- Greeley Location of the community of Greeley within Royalton Township, Pine County Greeley Greeley (the United States)
- Coordinates: 45°44′41″N 93°04′06″W﻿ / ﻿45.74472°N 93.06833°W
- Country: United States
- State: Minnesota
- County: Pine
- Township: Royalton Township
- Elevation: 984 ft (300 m)

Population
- • Total: 30
- Time zone: UTC-6 (Central (CST))
- • Summer (DST): UTC-5 (CDT)
- ZIP code: 55006 and 55063
- Area code: 320
- GNIS feature ID: 644406

= Greeley, Minnesota =

Greeley is an unincorporated community in Royalton Township, Pine County, Minnesota, United States.

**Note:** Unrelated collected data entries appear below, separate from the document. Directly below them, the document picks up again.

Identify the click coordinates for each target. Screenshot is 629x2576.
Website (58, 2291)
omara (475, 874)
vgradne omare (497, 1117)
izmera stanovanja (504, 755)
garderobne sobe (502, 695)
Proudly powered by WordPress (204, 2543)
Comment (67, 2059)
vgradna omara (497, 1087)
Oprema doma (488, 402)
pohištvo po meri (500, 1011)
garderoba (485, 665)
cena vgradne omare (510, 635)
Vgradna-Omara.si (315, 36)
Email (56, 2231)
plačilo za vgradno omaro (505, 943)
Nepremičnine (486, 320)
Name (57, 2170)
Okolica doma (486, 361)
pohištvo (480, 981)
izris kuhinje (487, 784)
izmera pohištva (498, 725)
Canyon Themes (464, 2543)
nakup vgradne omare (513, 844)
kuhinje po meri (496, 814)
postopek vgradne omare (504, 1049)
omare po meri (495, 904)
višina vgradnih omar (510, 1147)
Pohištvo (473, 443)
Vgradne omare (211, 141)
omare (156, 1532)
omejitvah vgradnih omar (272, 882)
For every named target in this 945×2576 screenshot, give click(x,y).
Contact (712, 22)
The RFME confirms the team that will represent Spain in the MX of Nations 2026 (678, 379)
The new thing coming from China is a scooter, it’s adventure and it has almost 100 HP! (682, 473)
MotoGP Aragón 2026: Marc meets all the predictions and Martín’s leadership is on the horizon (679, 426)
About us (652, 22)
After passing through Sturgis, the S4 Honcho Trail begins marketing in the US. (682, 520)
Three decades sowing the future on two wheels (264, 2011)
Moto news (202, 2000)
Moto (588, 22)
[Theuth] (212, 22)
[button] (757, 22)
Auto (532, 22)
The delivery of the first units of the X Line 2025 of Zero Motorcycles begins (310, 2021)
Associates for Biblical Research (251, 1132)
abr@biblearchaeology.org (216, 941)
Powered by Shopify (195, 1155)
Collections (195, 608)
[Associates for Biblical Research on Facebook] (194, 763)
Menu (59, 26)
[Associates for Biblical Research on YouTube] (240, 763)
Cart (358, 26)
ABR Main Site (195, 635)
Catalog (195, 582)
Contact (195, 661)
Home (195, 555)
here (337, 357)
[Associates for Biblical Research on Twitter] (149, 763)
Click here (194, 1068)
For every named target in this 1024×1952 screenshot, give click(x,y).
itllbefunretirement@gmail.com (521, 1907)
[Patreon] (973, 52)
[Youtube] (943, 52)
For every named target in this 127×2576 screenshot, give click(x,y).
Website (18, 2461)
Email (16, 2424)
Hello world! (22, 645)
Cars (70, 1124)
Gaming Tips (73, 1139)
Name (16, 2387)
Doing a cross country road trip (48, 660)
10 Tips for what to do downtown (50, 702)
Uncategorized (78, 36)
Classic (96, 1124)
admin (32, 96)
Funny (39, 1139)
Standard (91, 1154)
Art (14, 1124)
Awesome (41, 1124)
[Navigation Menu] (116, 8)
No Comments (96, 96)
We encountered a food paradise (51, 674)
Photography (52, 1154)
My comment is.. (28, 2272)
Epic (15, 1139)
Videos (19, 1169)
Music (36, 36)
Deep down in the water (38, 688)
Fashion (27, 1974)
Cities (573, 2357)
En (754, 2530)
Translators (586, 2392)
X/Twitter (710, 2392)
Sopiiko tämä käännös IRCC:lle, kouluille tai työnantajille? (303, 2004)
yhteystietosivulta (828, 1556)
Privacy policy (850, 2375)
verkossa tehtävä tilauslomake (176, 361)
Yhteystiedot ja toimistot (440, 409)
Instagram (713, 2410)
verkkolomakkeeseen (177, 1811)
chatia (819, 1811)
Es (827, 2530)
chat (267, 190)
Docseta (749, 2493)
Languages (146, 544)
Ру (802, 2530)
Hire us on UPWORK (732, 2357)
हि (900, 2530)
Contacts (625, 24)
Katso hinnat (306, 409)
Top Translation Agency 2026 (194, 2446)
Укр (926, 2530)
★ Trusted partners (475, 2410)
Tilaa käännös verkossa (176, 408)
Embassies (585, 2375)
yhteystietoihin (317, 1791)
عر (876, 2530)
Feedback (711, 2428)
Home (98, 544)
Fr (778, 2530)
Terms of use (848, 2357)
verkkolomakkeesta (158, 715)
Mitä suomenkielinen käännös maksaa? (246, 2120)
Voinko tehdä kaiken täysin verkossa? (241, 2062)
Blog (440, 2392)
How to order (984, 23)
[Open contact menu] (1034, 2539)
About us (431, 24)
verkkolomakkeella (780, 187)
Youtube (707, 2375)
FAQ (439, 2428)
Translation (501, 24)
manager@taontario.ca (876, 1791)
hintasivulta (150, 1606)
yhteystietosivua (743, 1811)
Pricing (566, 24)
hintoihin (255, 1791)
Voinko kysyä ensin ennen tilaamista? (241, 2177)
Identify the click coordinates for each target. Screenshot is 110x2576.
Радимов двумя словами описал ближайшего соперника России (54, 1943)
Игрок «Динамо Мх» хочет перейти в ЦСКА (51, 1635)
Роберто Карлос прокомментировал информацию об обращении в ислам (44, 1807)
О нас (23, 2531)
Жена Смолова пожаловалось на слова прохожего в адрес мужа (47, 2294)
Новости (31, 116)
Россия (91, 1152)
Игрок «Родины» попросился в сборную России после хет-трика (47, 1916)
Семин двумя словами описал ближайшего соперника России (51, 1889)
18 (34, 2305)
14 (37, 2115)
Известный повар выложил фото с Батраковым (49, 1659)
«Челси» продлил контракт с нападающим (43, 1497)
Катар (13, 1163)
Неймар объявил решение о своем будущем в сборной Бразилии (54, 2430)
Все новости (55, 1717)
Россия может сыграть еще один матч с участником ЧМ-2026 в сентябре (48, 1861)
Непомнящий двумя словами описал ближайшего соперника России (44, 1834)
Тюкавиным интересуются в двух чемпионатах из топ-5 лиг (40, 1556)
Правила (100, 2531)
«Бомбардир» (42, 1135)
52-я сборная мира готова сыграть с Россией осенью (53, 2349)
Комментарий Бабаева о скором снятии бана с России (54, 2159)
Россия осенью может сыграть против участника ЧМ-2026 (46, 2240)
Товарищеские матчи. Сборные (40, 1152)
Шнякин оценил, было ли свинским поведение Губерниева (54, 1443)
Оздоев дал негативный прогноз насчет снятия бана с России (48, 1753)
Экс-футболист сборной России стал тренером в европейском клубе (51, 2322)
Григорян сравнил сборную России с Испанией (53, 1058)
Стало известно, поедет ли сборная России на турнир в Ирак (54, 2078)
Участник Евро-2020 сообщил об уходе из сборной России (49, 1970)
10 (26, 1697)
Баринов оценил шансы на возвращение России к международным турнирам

The community is located west of Rock Creek, at the junction of Greeley Road (Pine County 1) and Clint Road (County 102). State Highway 70 (MN 70) is nearby. Greeley is located in the southwest corner of Pine County. Rush Lake is nearby.

Nearby places include Braham, Rock Creek, West Rock, Grasston, and Rush City.

Greeley is located six miles west of Rock Creek, and eight miles northwest of Rush City. Greeley is seven miles east-northeast of Braham, and 10 miles southwest of Pine City.

The community is named for Elam Greeley (1818–1882), a lumberman, who was the co-founder of the city of Stillwater, and member of the Minnesota Territorial Legislature in 1851 and 1856.

ZIP codes 55063 (Pine City), 55069 (Rush City), and 55006 (Braham) all meet near Greeley. The boundary line between Pine, Chisago, Kanabec, and Isanti counties is near Greeley.